The Art of Electronics,
by Horowitz and Hill.
A biological physicist needs many skills, and an important one for experimentalists is electronics. In graduate school, I began my career as an experimentalist, and my PhD advisor John Wikswo required all his students to design and build at least one piece of electronics. My job was to make a timer for our microelectrode puller. I wasn’t experienced with circuit design, so at Wikswo’s suggestion I turned to The Art of Electronics, by Paul Horowitz and Winfield Hill. This wonderful book taught me almost all I know about the subject (OK, that’s not saying much). I used the first edition, but in 1989 a second edition came out. Below is the preface from edition two.
Electronics, perhaps more than any other field of technology, has enjoyed an explosive development in the last four decades. Thus it was with some trepidation that we attempted, in 1980, to bring out a definitive volume teaching the art of the subject. By “art” we meant the kind of mastery that comes from an intimate familiarity with real circuits, actual devices, and the like, rather than the more abstract approach often favored in textbooks on electronics.
The Art of Electronics is particularly useful for understanding active circuits, such as those including transistors and operational amplifiers. I recall that in graduate school my education had a conspicuous hole in that I didn’t understand transistors, and The Art of Electronics helped me learn about them in an intuitive way (I still recall fondly Horowitz and Hill’s “transistor man”).
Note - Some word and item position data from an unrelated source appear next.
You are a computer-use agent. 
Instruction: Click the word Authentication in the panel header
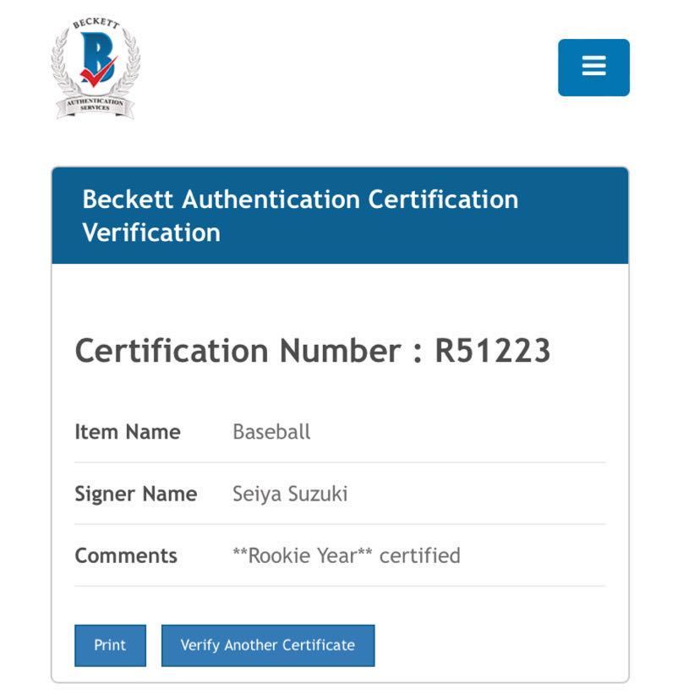click(271, 199)
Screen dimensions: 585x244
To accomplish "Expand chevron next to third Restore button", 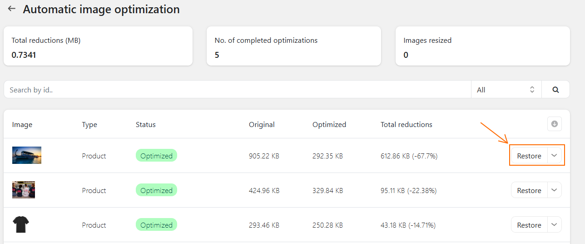I will pos(554,225).
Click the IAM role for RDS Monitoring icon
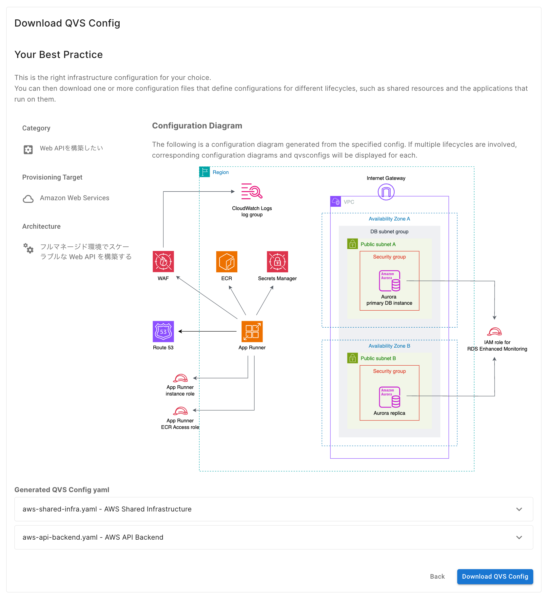The image size is (548, 597). pyautogui.click(x=494, y=332)
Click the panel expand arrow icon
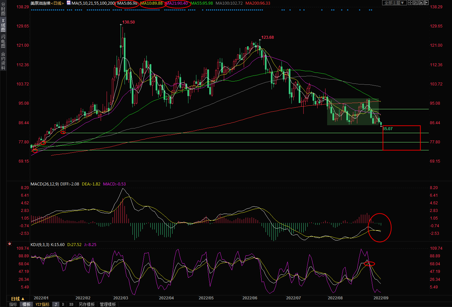Screen dimensions: 452x307 (426, 3)
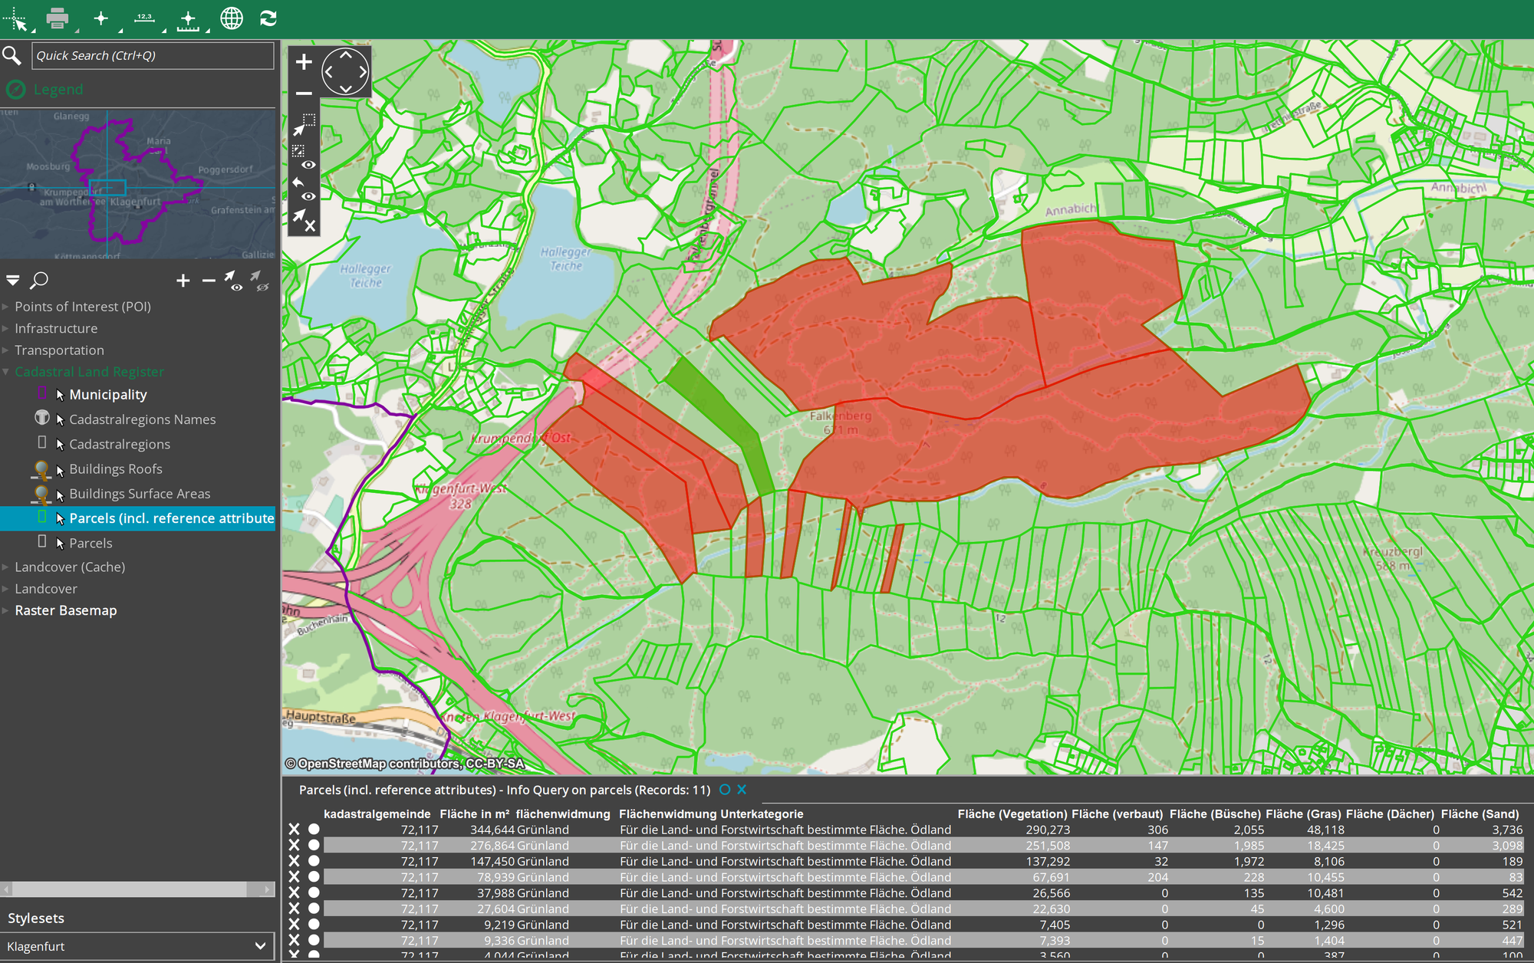Zoom in the map with plus button

tap(304, 61)
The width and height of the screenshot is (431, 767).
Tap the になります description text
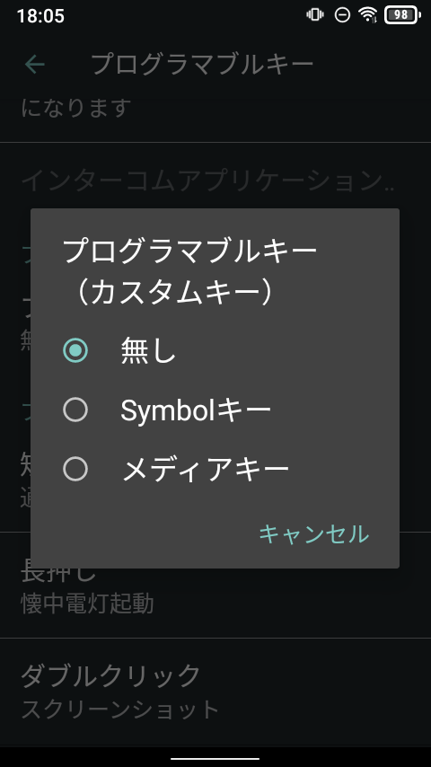point(75,107)
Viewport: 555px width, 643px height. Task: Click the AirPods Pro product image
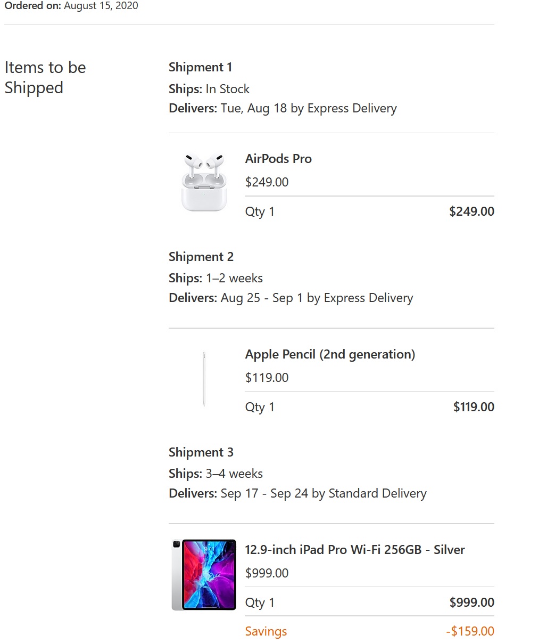[204, 182]
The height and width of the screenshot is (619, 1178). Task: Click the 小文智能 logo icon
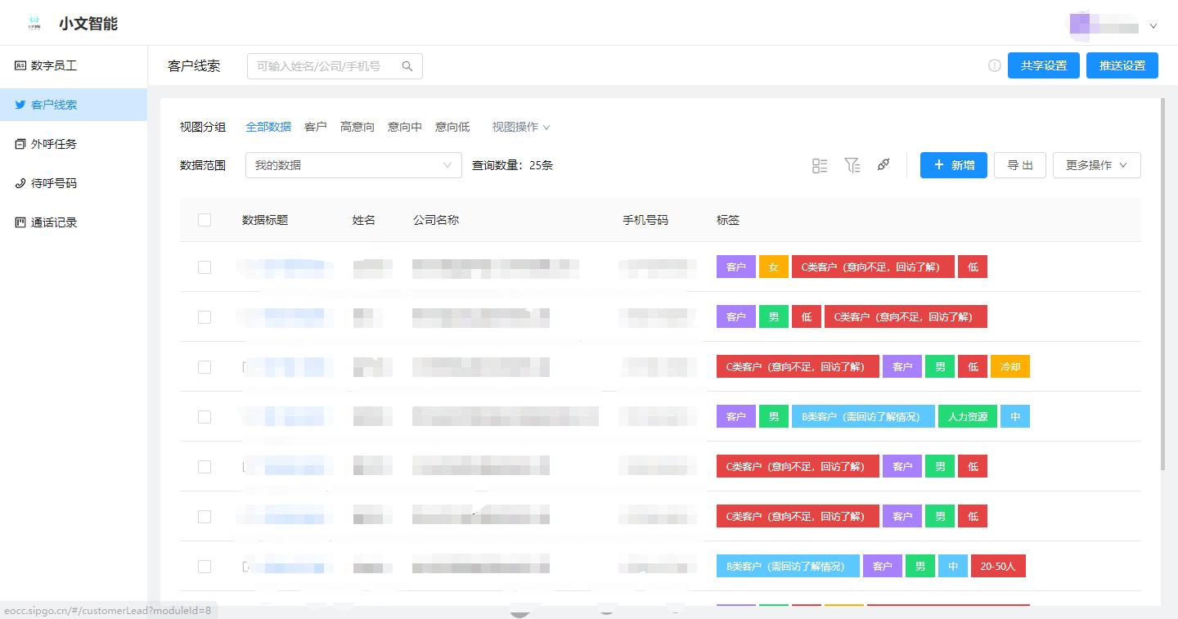[34, 22]
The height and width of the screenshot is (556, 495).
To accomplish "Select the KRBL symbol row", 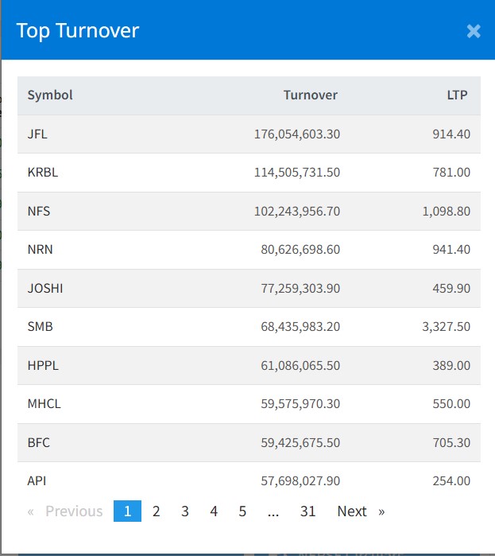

Russ Hobbie and I don’t discuss electronics explicitly in the fourth edition of Intermediate Physics for Medicine and Biology, but it is implicit in some chapters. For instance, thin film transistor arrays are discussed briefly in Chapter 16, used for detecting x-ray images. In Chapter 6, Figure 6.32 shows the apparatus for making voltage-clamp measurements. The “controller” in that figure is basically an op-amp, and in order to understand how it works one needs to appreciate their “golden rules”: 1) the output does whatever is necessary to make the voltage difference between the inputs zero, and 2) the inputs draw no current. You can do a lot with an op amp, including simple circuits such as a voltage follower (which is needed if you want to record a voltage using a large input impedance, something that is important in bioelectric recordings), simple amplifiers, integrators and differentiators. Horowitz and Hill describe all these circuits and more, in a way that can be understood by the beginner. For me, The Art of Electronics is to electronic circuits what Numerical Recipes is to computational methods: a well-written book that lets you learn the essence of the subject and the practical applications, without getting bogged down in all the esoteric details.

My timer for our microelectrode puller worked, although it wasn’t pretty. As I recall, it was built using leftover parts, and looked something like a big toaster with gigantic, 1950s-style knobs. But it allowed me to pull glass microelectrodes with a reproducible resistance to use in intracellular measurements of voltage in nerve axons. My experimental work culminated in the first simultaneous measurement of the transmembrane potential and magnetic field of a nerve axon (see Barach, Roth, and Wikswo, IEEE Trans. Biomed. Eng., Volume 32, Pages 136–140, 1985; and Roth and Wikswo, Biophys. J., Volume 48, Pages 93–109, 1985). The Biophysical Journal paper is one of my favorites, and represents the high water mark of my experimental career. However, I also like the less-cited IEEE TBME paper for two reasons: it was my very first journal article (appearing in February of 1985, whereas the Biophysical Journal paper appeared in July), and it is my only paper in which I supplied the experimental data and someone else (in this case, Prof. John Barach) performed the theoretical analysis. However, it soon became apparent that my talents and interests were more in mathematical modeling and computer simulation. Nevertheless, I have always had enormous respect for experimental work, which in my view is more difficult than theoretical analysis. I have suffered from a case of “experimentalist envy” since those formative years in graduate school.

Rumor has it that a 3rd edition of The Art of Electronics will appear soon.